A sketch to explain how a new variant may appear milder even with no change in underlying virulence. This can occur because, when calculating the fraction of cases that are severe, the denominator now includes many re-infections that had previously been averted. A thread. 1/8
Imagine a variant with little capacity for re-infection. The susceptible population is exposed to enough virus to infect.
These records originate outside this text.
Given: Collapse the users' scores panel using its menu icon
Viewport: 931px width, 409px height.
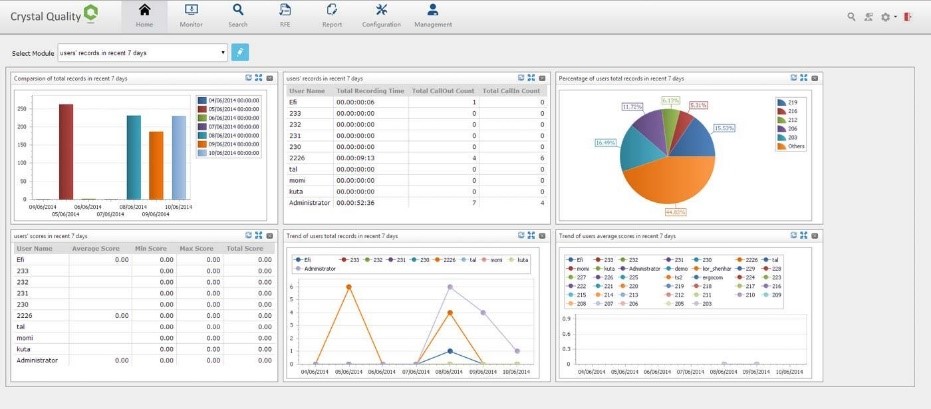Looking at the screenshot, I should point(270,235).
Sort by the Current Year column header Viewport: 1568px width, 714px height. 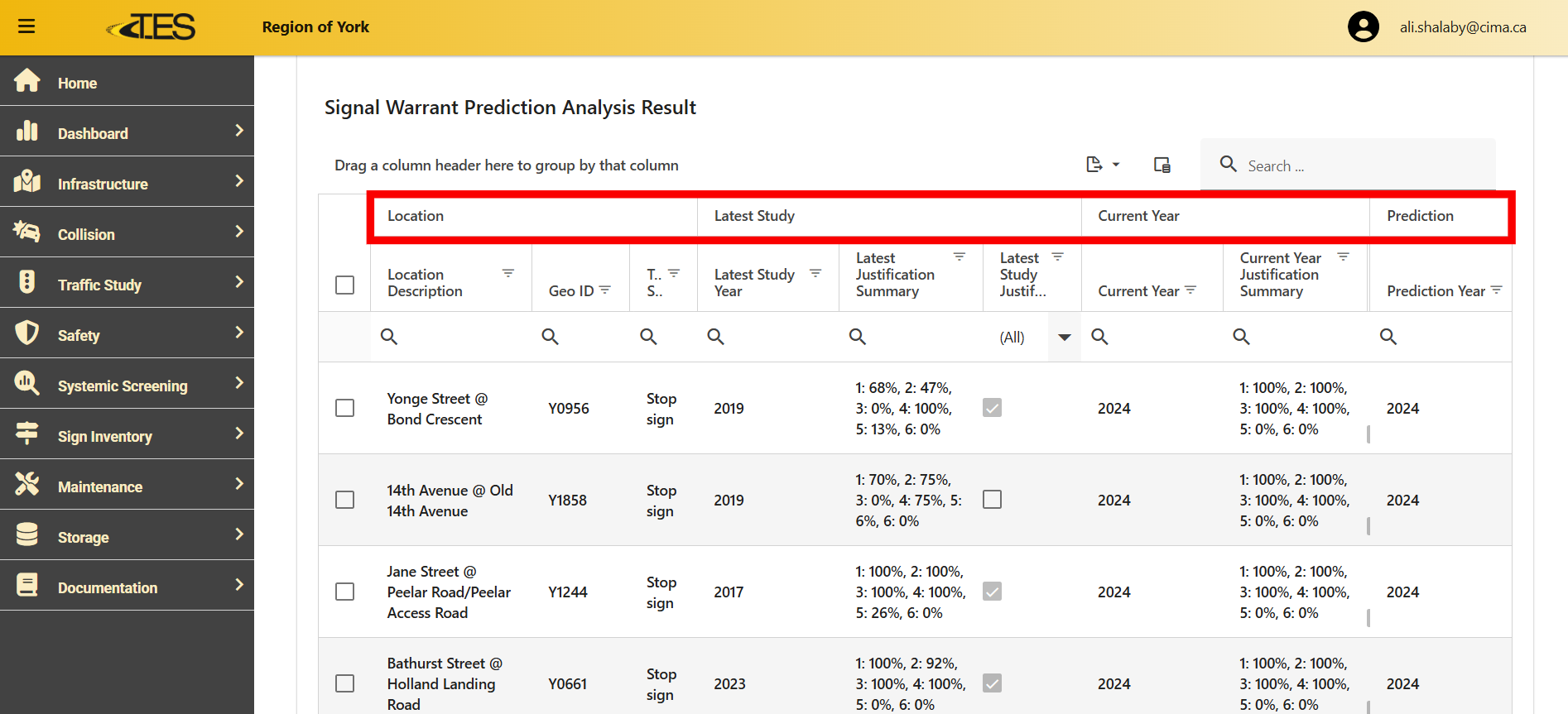(x=1138, y=290)
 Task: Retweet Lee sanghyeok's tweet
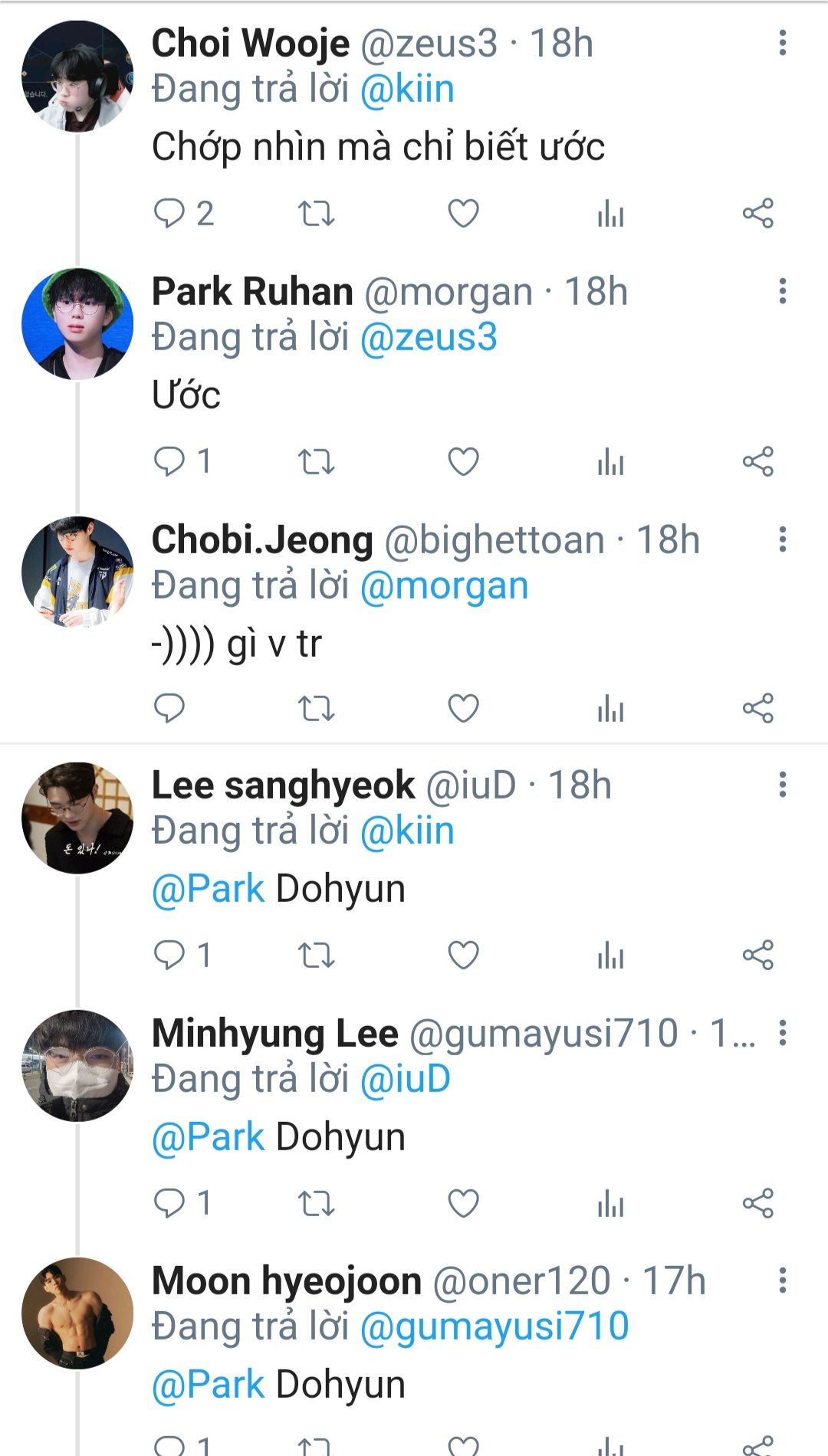[x=316, y=955]
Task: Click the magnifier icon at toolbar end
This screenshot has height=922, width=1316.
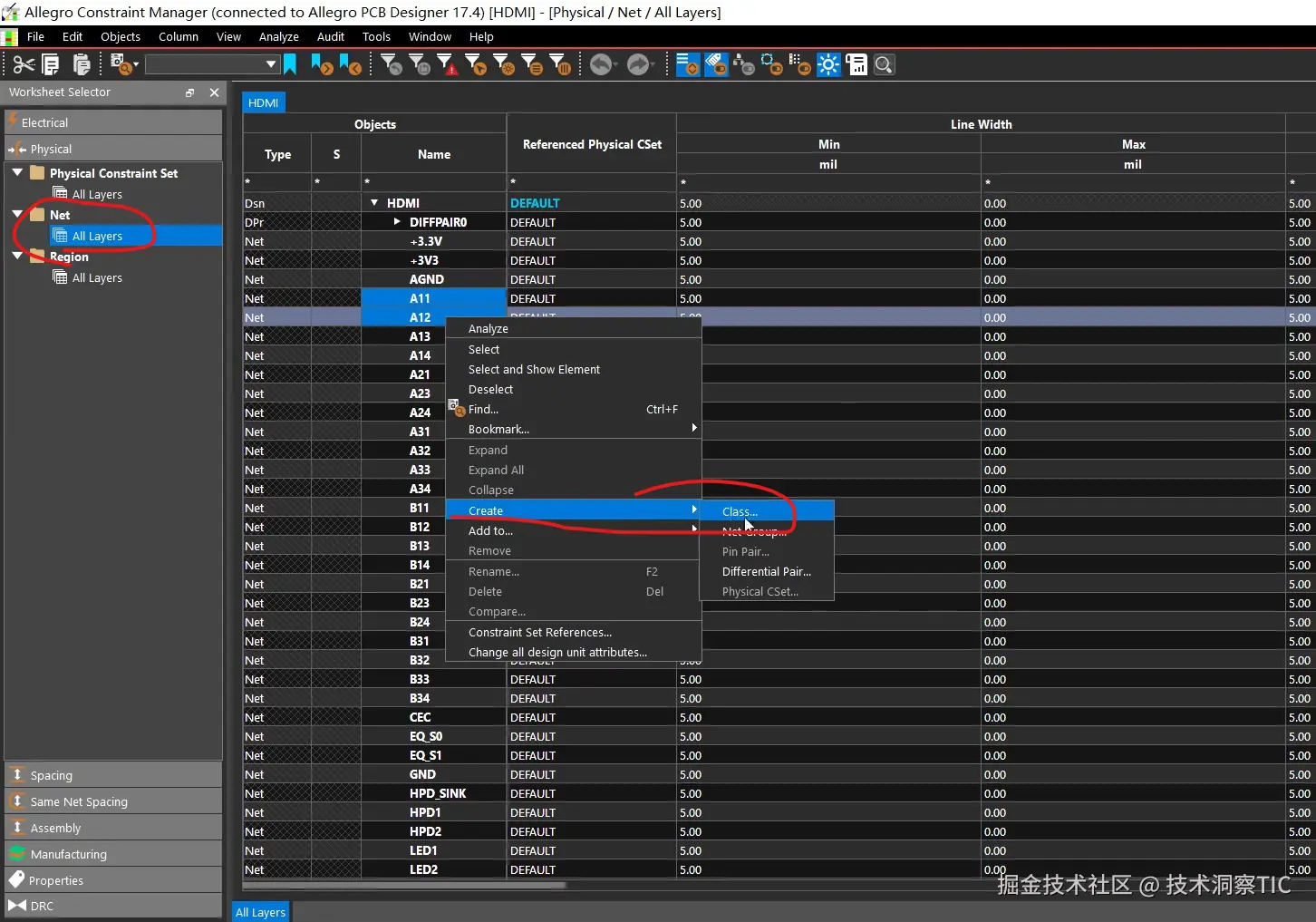Action: point(885,64)
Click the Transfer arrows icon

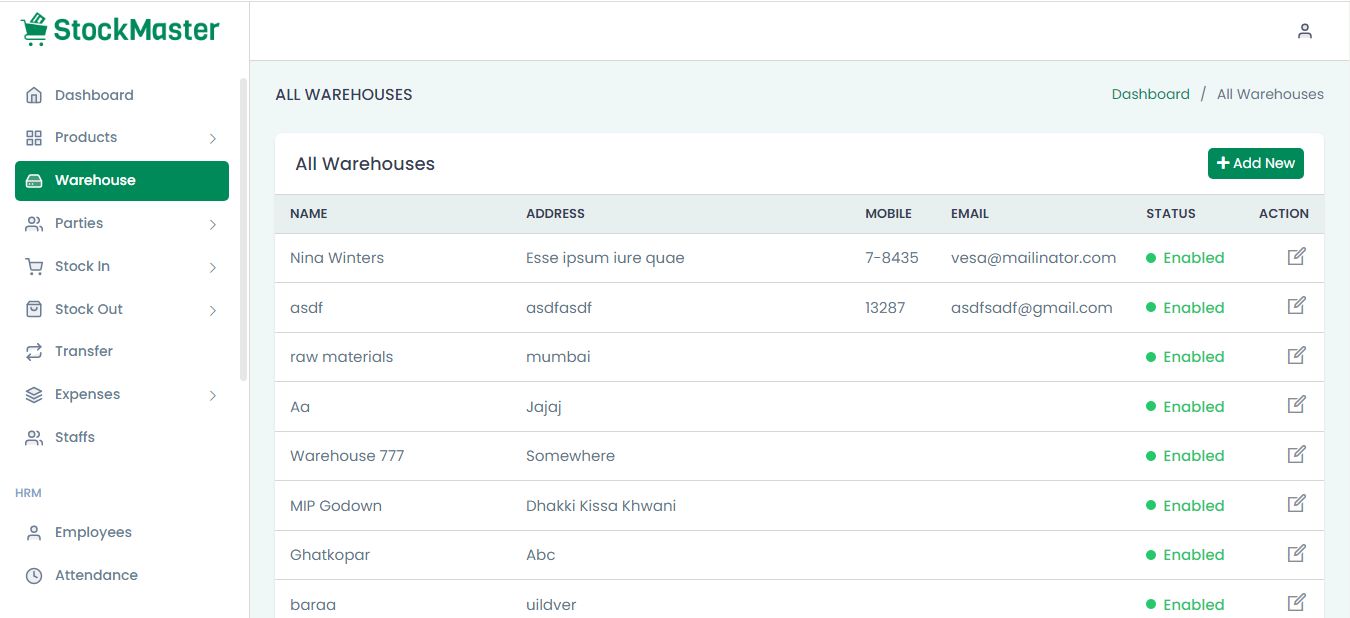(x=34, y=352)
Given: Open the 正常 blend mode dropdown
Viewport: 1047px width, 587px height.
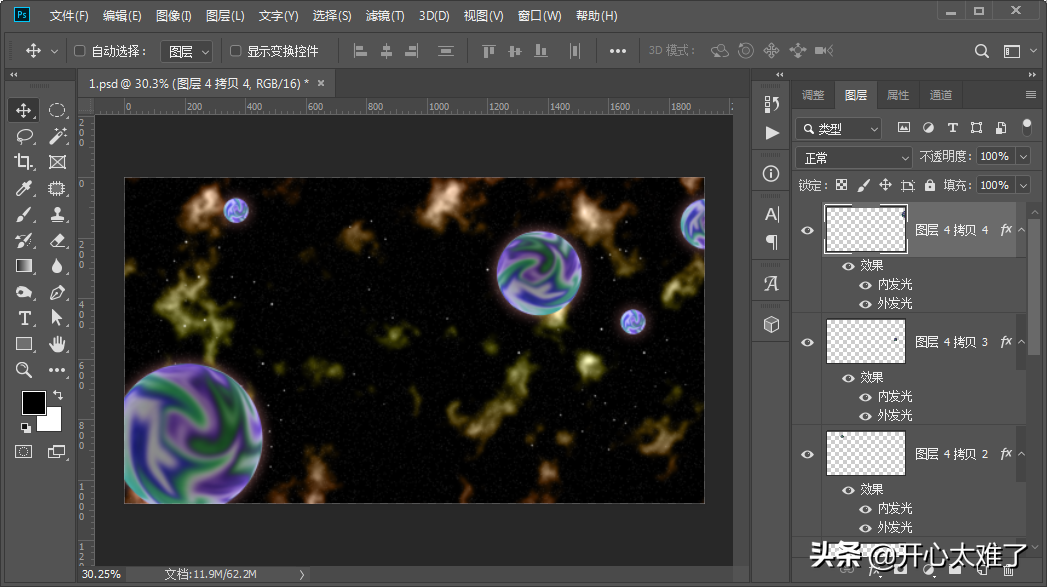Looking at the screenshot, I should click(x=855, y=157).
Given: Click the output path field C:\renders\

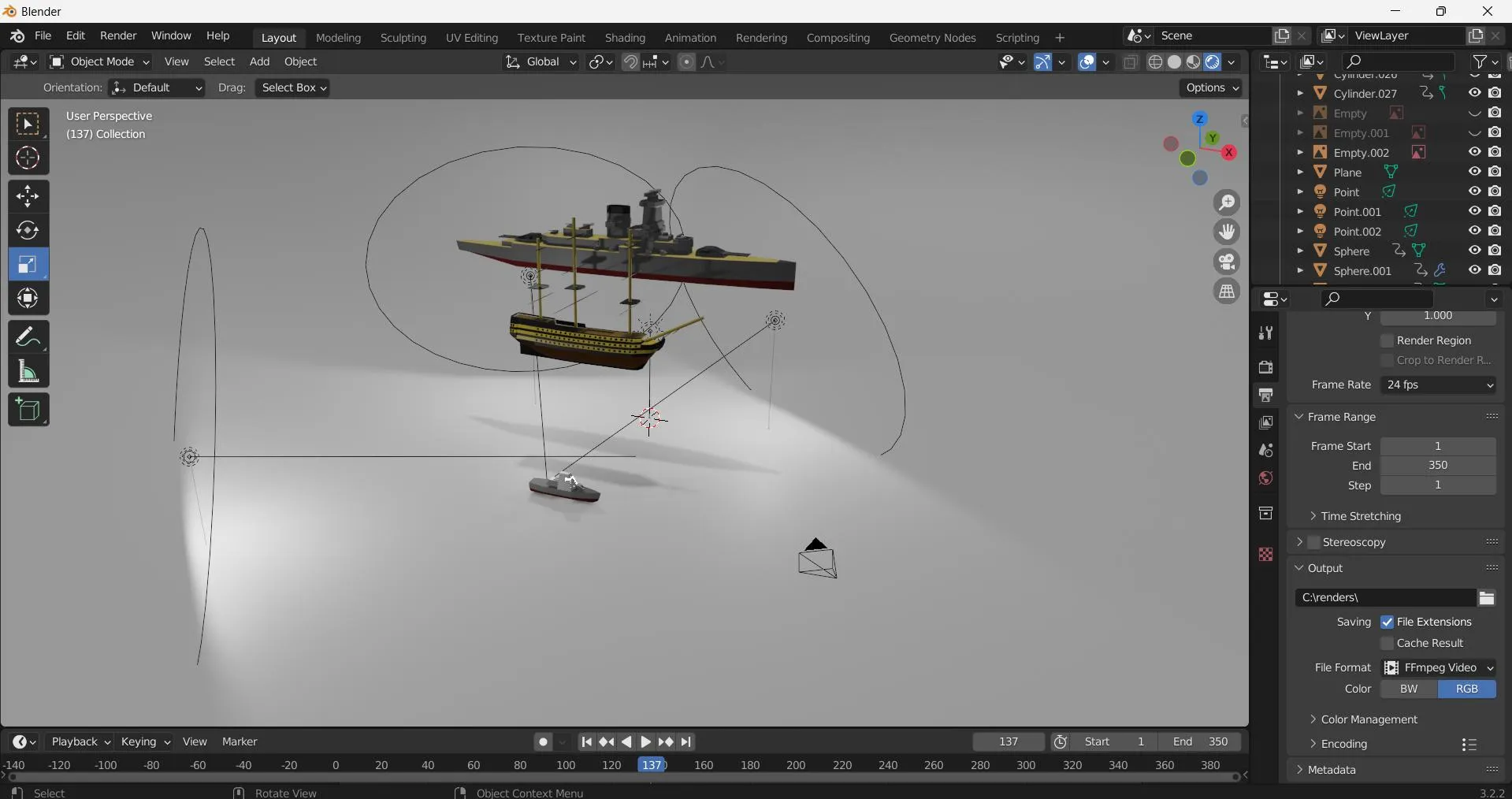Looking at the screenshot, I should tap(1384, 597).
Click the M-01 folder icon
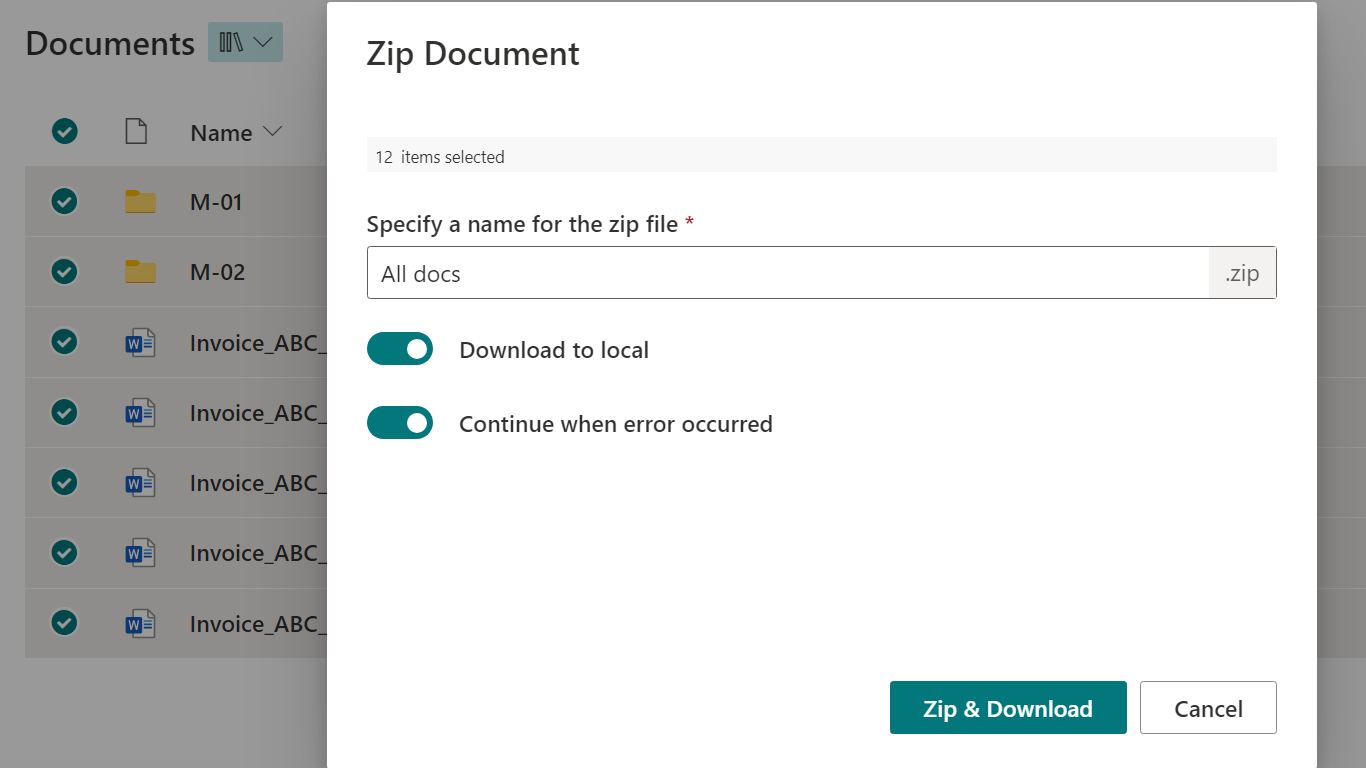The image size is (1366, 768). click(x=140, y=202)
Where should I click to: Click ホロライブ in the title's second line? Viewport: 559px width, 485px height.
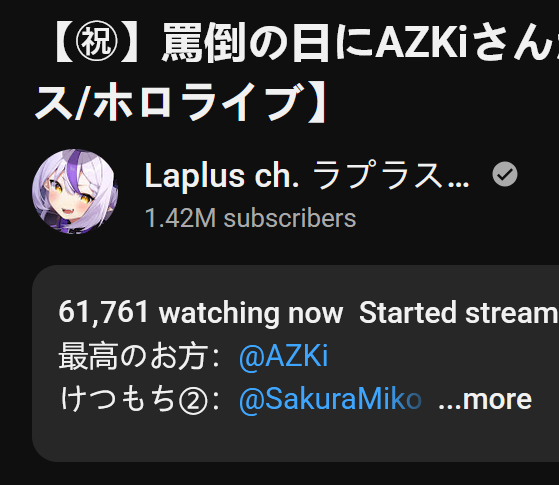coord(199,101)
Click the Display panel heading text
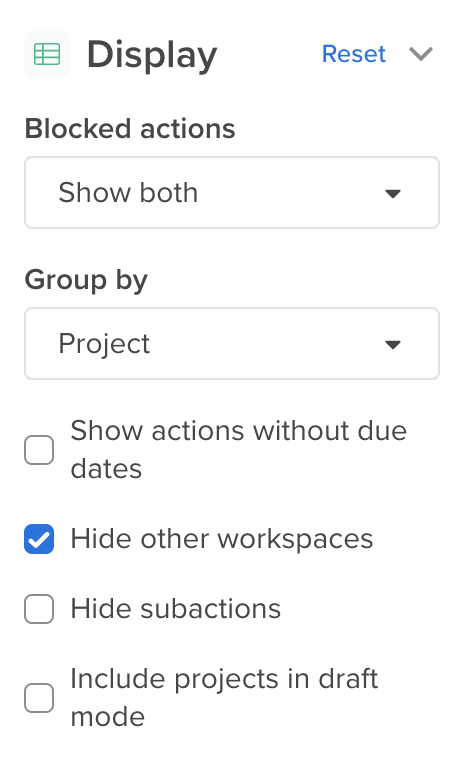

The infections include severe, moderate, mild disease, and asymptomatic infections. (Here I point out that these sketches are not to scale.) 2/8
But imagine our population also has a large fraction who have been previously infected. Because the variant has little capacity to re-infect, these potential infections were averted. 3/8
When we restrict our attention to the observed cases, some fraction of these are severe. This calculation necessarily excludes any infections that were averted. 4/8
Now imagine a variant with high capacity for re-infection. Amongst the susceptible population, the severity of the cases has not changed. Still the same fraction severe, moderate, mild, asymptomatic. But now we see re-infections, and these are generally not severe. 5/8
So we can still calculate the fraction of cases that are severe, but this is now lower. It is not lower because there are fewer severe cases, but because there are more mild cases (re-infections). 6/8
Thus, the severity profile of Omicron cases must be interpreted along with an understanding of its capacity to re-infect (and infect the vaccinated). I haven't talked about vaccines, but the relationships are similar. We expect a rise in milder cases in the vaccinated. 7/8
So when I look at data out of South Africa or elsewhere, I am thinking not just about the proportion of cases that are severe, but also the sheer number of severe cases, which demonstrates the public health impact of the variant. 8/END https://twitter.com/rid1tweets/status/1468686815158808587?s=20
Addendum... excuse my color choices. I didn't have highlighters and I made do.